Task goal: Among the entries below, take the line with "Task: Click the Sign in link" and the line with "Task: Click the Sembunyikan up-chevron icon", and output them and every line between them exactly, with nothing else.

Entries supplied:
--
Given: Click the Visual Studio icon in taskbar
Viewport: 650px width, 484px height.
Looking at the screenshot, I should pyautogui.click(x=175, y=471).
--
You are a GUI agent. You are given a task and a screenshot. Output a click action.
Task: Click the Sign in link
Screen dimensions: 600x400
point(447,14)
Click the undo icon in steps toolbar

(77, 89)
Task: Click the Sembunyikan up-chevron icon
--
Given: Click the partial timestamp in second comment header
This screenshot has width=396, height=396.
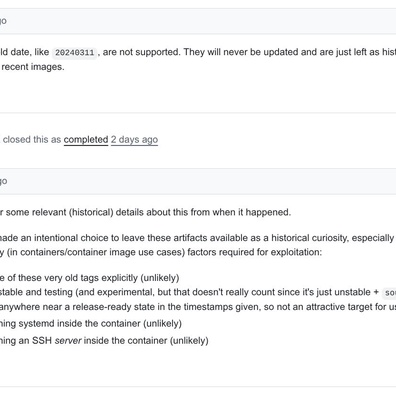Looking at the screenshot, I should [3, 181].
--
Exercise solution:
Task: Click the Sign in link
Screen dimensions: 600x400
point(447,14)
Click the undo icon in steps toolbar

(77, 89)
Task: Click the Sembunyikan up-chevron icon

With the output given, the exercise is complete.